» **Given passage**:
Yet, closer inspection of fluorescently labeled IFT reporters in wdr-60 mutants by live imaging revealed a significant defect: fewer IFT–dynein motors were incorporated onto anterograde IFT rafts and entered cilia (Fig. 1; 9). This in itself was not unexpected, as the Stephens and Nakayama laboratories had observed less DYNC2LI1 localized to cilia upon disrupting mammalian WDR-60 (10, 11). However, whereas mammalian cilia displayed strong IFT protein accumulations, particularly at the ciliary tip, C. elegans IFT particles lacking WDR-60 accumulated substantially less at the tip and were better able to traffic toward the base. Remarkably, though, the WDR-60–deficient IFT trains, with fewer IFT–dynein motors, amassed at the distal end of the TZ, apparently unable to cross the barrier (Fig. 1; 9). This finding presented an opportunity to further investigate how the TZ establishes a barrier for the IFT system.

» **Exercises**:
a. Answer these questions using the passage on wdr-60 mutants:
(i) Which laboratories had seen less DYNC2LI1 in cilia after mammalian WDR-60 was disrupted?
(ii) Where in mammalian cilia were the strong IFT protein accumulations especially seen?
(iii) Where did the WDR-60–deficient IFT trains amass?
b. Carry on the passage about WDR-60 mutants and the transition zone barrier from the point where it stops.
The data after this passage comes from a separate source.

Collected data entries
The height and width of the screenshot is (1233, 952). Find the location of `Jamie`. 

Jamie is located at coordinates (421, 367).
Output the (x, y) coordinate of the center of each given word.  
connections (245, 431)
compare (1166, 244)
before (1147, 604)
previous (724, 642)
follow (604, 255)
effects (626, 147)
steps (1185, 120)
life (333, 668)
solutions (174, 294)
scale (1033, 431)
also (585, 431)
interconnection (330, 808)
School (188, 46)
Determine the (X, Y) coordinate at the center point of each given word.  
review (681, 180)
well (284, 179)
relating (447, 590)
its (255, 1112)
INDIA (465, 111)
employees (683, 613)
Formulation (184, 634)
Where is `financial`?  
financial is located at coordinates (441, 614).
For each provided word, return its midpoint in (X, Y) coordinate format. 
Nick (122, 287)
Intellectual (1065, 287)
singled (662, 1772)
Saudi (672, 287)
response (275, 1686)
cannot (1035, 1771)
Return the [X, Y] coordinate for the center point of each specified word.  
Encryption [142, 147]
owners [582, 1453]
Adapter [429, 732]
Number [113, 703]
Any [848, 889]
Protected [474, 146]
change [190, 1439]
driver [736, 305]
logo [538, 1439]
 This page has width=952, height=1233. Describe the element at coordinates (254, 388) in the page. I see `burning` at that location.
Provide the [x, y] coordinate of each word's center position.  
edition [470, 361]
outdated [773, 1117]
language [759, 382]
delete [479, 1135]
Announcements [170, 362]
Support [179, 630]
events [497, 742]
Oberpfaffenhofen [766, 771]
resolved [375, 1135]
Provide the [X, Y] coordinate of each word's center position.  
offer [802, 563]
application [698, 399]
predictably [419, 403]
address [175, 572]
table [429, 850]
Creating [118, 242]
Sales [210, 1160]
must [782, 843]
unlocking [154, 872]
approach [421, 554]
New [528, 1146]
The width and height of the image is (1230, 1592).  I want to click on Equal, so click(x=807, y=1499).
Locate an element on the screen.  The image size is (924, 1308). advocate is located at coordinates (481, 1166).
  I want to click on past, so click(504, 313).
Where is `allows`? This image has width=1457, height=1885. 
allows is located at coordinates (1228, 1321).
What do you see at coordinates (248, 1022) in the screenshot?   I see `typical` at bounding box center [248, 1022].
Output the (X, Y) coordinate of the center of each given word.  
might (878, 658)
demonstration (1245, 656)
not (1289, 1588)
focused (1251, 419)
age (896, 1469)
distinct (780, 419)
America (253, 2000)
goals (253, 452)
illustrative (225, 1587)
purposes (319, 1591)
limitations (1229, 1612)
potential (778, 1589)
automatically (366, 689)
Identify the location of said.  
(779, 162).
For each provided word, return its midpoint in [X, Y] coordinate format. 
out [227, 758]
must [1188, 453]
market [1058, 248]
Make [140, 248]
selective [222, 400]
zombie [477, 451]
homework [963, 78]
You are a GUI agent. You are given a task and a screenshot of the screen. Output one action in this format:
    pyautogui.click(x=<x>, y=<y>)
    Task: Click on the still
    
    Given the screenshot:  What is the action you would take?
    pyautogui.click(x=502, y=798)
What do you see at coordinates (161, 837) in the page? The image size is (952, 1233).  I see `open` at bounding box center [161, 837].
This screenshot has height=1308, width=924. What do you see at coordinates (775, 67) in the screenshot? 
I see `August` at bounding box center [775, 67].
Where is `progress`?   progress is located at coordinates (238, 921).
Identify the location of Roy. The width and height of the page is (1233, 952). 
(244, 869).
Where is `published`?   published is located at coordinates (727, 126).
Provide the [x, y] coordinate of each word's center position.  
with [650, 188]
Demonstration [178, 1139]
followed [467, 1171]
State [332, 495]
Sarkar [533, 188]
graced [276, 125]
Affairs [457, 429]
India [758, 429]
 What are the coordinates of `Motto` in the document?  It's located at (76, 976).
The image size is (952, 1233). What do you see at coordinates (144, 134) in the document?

» **Answers to the exercise**:
a.
(i) The Stephens and Nakayama laboratories
(ii) At the ciliary tip
(iii) At the distal end of the TZ

b.
Confirming that the TZ acts like a gate was straightforward: The IFT roadblock was cleared in the mks-5 mutant, which completely lacks Y-links and the MKS and NPHP modules (Fig. 1). To narrow down which TZ module(s) provide the IFT-gating function, the researchers disrupted the MKS module, which contains many membrane-associated proteins and thus likely contributes to forming a membrane diffusion barrier. This did not restore the ability of WDR-60–deficient retrograde IFT trains to cross the TZ barrier. Similarly, the barrier remained intact upon mutation of CEP290, the anchor for the MKS module (Fig. 1). This left open the possibility that the NPHP module harbors the gating functionality.

That is exactly what De-Castro et al. observed. Even though MKS-5, CEP-290, the MKS module, and Y-links are still present upon disrupting the NPHP module (nphp-4 mutant), IFT trains devoid of WDR-60 were now able to cross the TZ barrier (Fig. 1). Additionally, the nphp-4 mutant displayed faster anterograde and retrograde IFT speeds within the TZ compared with wild-type, further implying a role for the NPHP module in restricting IFT particle movement.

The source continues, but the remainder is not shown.